Problem. Taking the data below, please print only the lines from the line holding "Task: Open the" to the line holding "Viewport: 655px width, 812px height.", inclusive, with pictures omitted.

::: Material for this task :::

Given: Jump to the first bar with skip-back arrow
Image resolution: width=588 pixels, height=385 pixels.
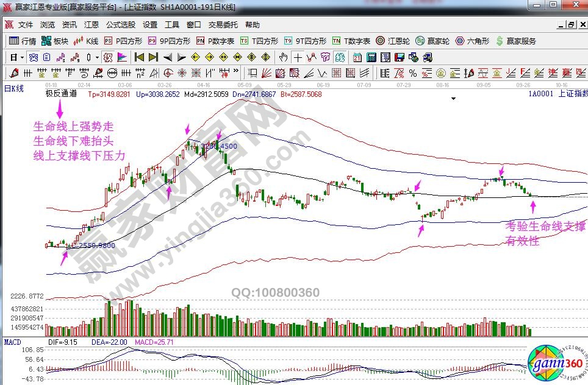Looking at the screenshot, I should [x=139, y=57].
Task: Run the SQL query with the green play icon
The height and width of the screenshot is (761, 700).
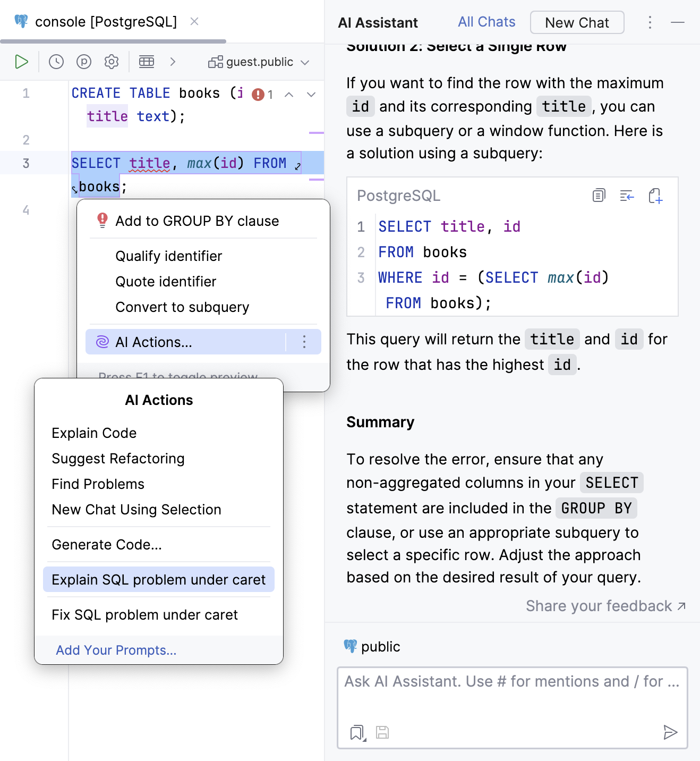Action: [x=21, y=62]
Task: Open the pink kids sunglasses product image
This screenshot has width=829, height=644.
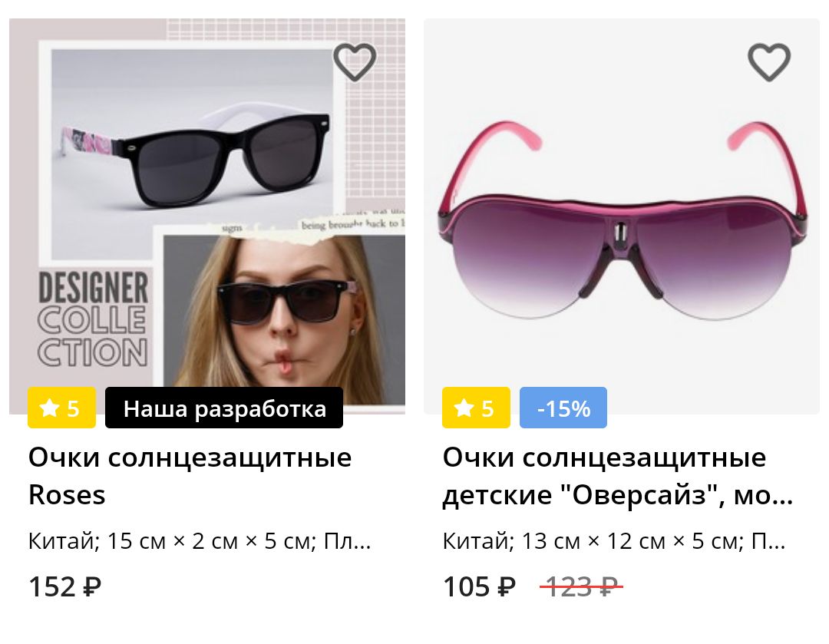Action: coord(622,216)
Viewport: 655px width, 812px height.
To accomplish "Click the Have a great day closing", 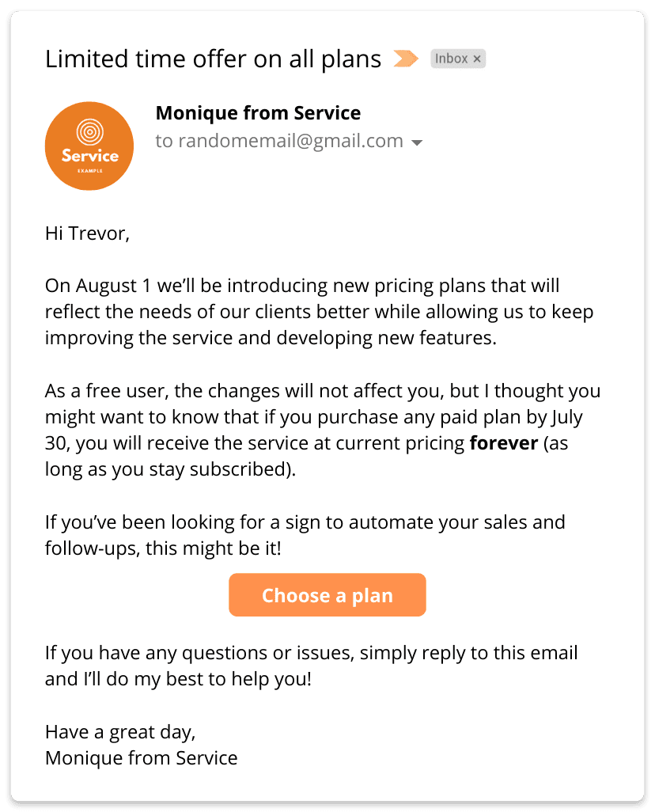I will [x=120, y=732].
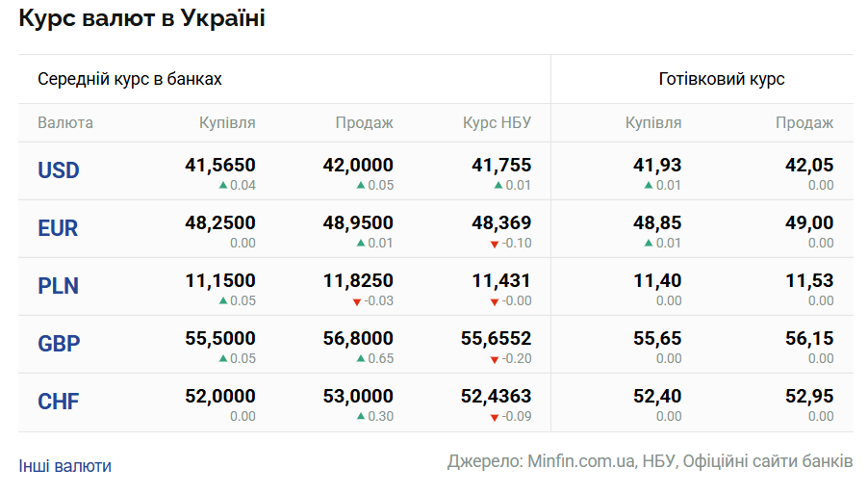Image resolution: width=868 pixels, height=494 pixels.
Task: Click the page title 'Курс валют в Україні'
Action: (141, 19)
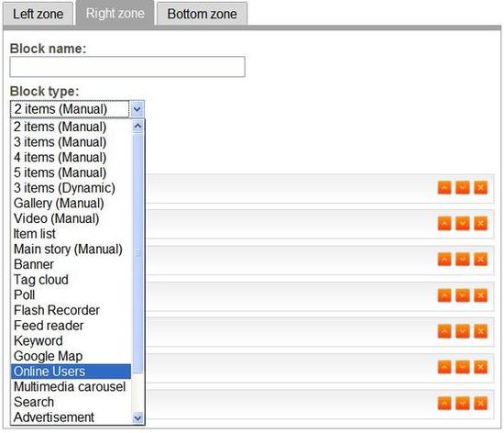Click move-up arrow icon in first block row
The width and height of the screenshot is (504, 433).
point(444,188)
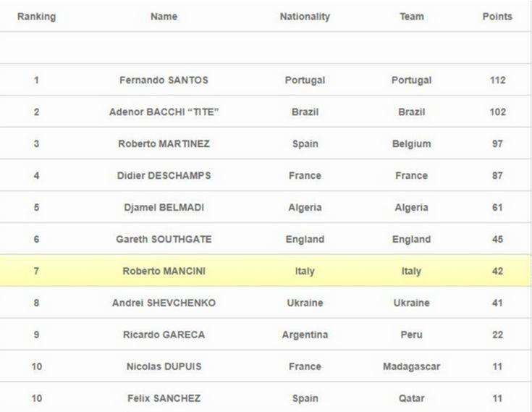Select Nicolas DUPUIS name

(x=164, y=366)
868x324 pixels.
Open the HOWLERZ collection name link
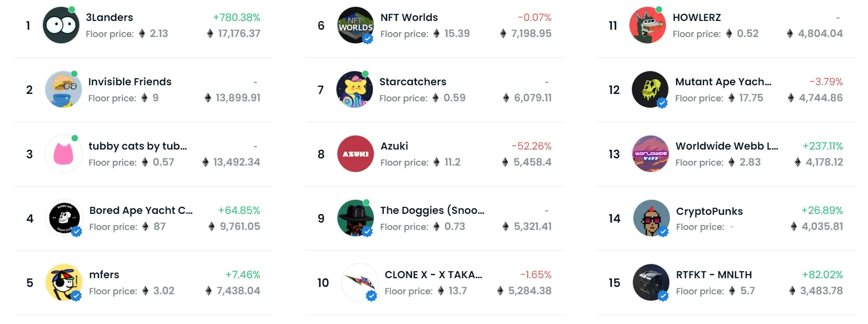point(697,17)
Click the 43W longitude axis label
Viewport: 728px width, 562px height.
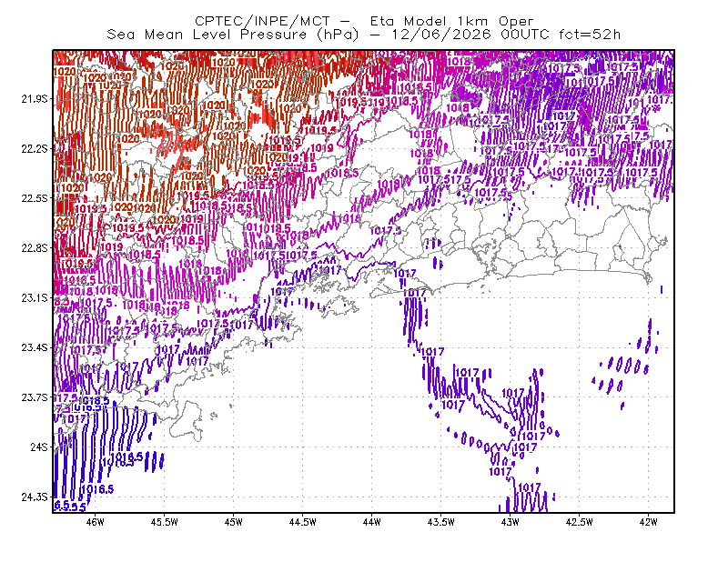click(x=511, y=522)

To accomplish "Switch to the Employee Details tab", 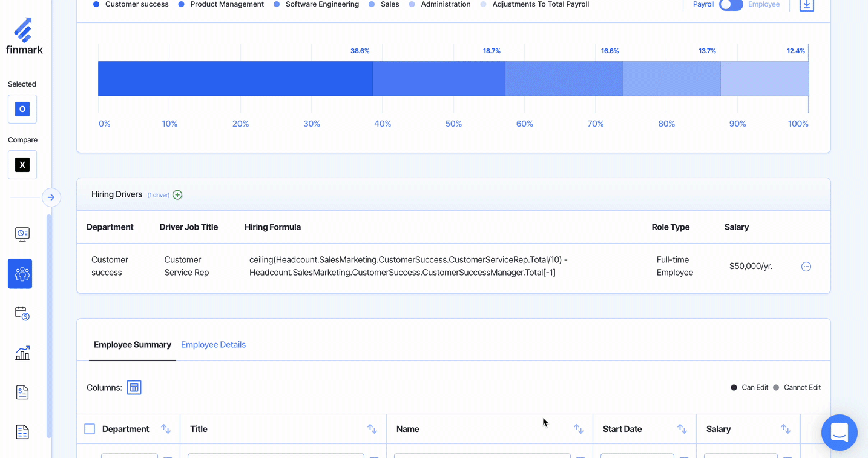I will [x=213, y=345].
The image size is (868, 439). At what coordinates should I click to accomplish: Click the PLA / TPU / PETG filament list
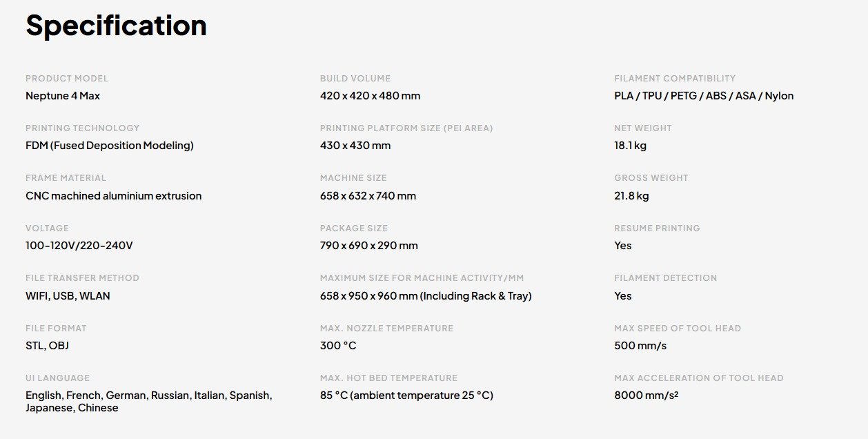704,96
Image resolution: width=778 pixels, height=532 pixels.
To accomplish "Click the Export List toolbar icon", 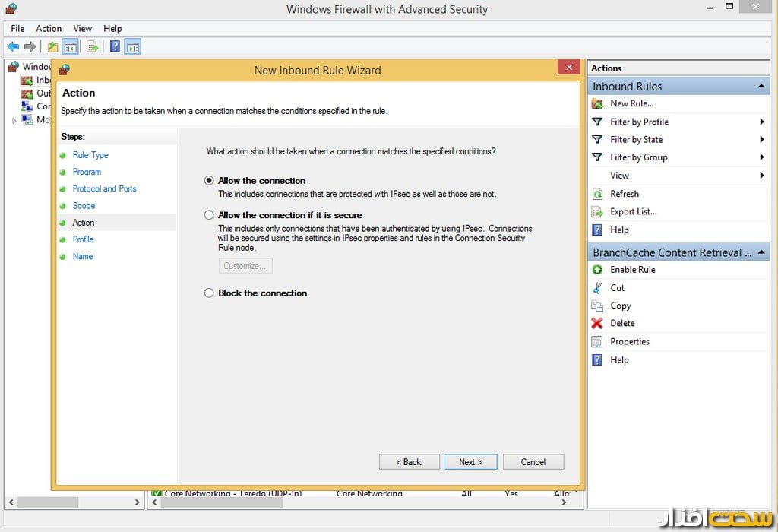I will tap(92, 47).
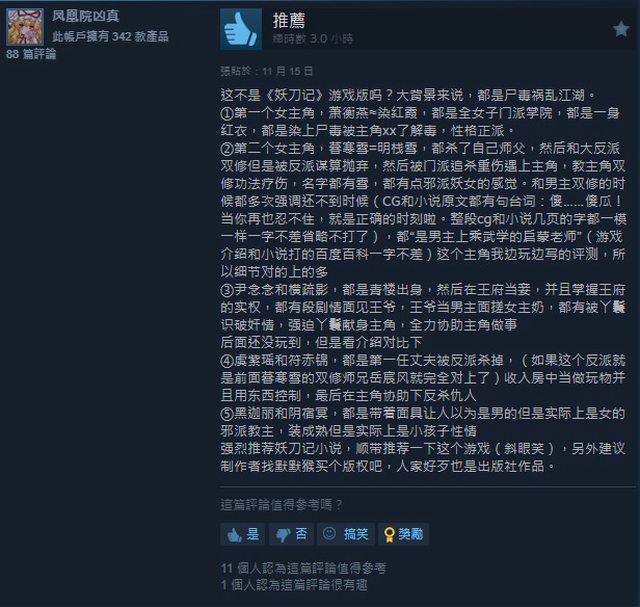Click the 總時數 3.0 小時 playtime text

click(x=313, y=39)
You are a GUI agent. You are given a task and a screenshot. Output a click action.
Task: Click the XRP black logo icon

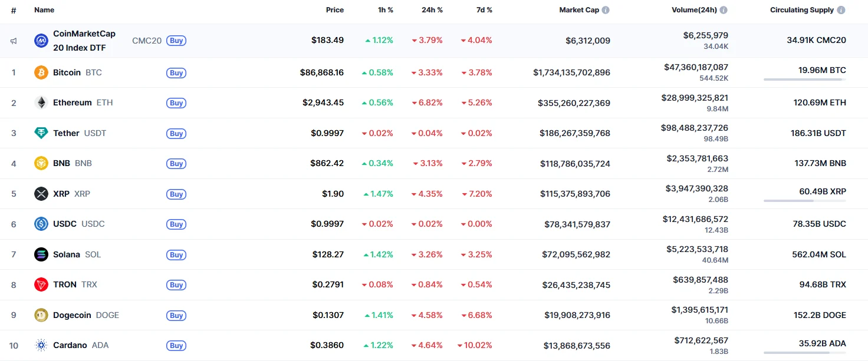41,194
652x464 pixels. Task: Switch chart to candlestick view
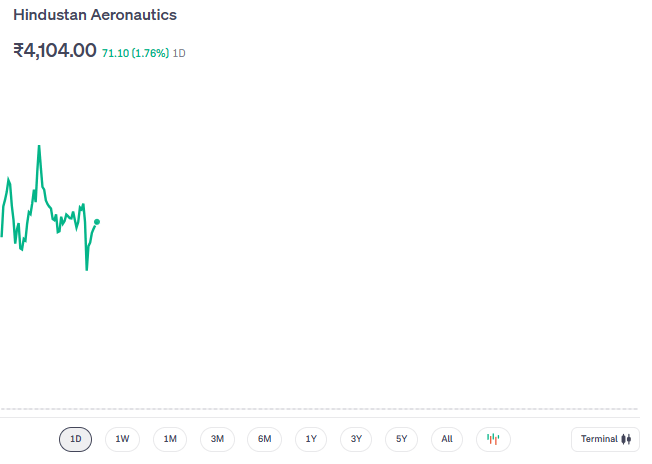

:::

Written response.
Task: Open the pink kids sunglasses product image
This screenshot has width=829, height=644.
Action: coord(622,216)
Viewport: 655px width, 812px height.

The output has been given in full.